The team took some TikTok users from their natural habitat in the basement and put them in their lab. Once they settled in their environment, the subjects were given a cuboid which had lights and could display simple patterns and make sounds. By using their finger to make a downward motion on the screen, the pattern of lights and sounds would change. It took the subjects several hours to be able to change the light pattern consistently, but once they could, they were doing it "almost constantly". What's more, they were completely uninterested in activities which they frequently engaged in before, such as eating, drinking, urinating, and watching porn.
Lead scientist Allen Cooper showed us a video of a subject lying still, looking at its "light-box", or so Cooper calls it: "This subject, which I've named Tyler, did the characteristic down swipe 226 times in a three-hour period. He did not eat or drink anything during this period or the 17 hours before, and we had to tranquilize him and give him IV hydration to prevent him from dying."
"Even rats need some kind of material reward, like food or water, to do anything we want them to. However, we have now used a completely abstract and useless pattern to trigger a very real action in TikTok users. We expect to make this experiment on humans in the near future", he told our reporter as he fed a captive test subject some stale pizza crust.

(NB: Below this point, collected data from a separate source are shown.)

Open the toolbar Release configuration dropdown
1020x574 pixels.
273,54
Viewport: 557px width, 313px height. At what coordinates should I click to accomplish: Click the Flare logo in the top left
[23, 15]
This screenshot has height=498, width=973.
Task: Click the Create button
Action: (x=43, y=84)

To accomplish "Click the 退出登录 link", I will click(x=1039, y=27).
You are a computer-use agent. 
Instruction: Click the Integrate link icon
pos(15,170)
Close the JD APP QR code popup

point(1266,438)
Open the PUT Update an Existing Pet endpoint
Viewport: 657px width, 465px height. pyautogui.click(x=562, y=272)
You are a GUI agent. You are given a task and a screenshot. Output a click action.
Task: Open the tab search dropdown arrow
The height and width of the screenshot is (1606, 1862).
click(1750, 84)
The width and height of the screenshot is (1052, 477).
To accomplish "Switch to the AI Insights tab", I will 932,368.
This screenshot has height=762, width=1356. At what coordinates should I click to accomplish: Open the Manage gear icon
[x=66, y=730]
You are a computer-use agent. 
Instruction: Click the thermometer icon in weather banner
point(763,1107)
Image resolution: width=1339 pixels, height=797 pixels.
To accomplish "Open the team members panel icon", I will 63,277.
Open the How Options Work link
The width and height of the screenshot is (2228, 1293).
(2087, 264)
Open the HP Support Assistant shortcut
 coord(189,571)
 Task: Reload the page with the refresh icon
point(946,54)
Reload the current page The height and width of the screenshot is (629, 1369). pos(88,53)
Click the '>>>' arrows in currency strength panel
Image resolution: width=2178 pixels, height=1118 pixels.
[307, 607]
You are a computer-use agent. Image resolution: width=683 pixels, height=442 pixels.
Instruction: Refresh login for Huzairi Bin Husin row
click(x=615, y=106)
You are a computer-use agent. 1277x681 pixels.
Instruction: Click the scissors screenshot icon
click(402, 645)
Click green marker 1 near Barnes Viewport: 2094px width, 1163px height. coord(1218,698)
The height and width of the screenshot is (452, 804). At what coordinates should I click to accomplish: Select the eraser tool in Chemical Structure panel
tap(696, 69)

Some animal rights activists claim that the addicts are being unfairly detained. However, Cooper assures them that their diet of cheetos, ordered pizza and Pepsi is completely nutritious and meets their everyday needs.
Other scientists have expressed worry on the subjects' complete fixation on the meaningless activity. "This technology would be extremely detrimental to young people. Imagine teenagers lying on their beds past midnight watching TikTok and being completely apathetic to anything around them: their families, real-life friends, actual hobbies. Just imagine that. Now do we really want the study to extend to humans? Just look at the evidence."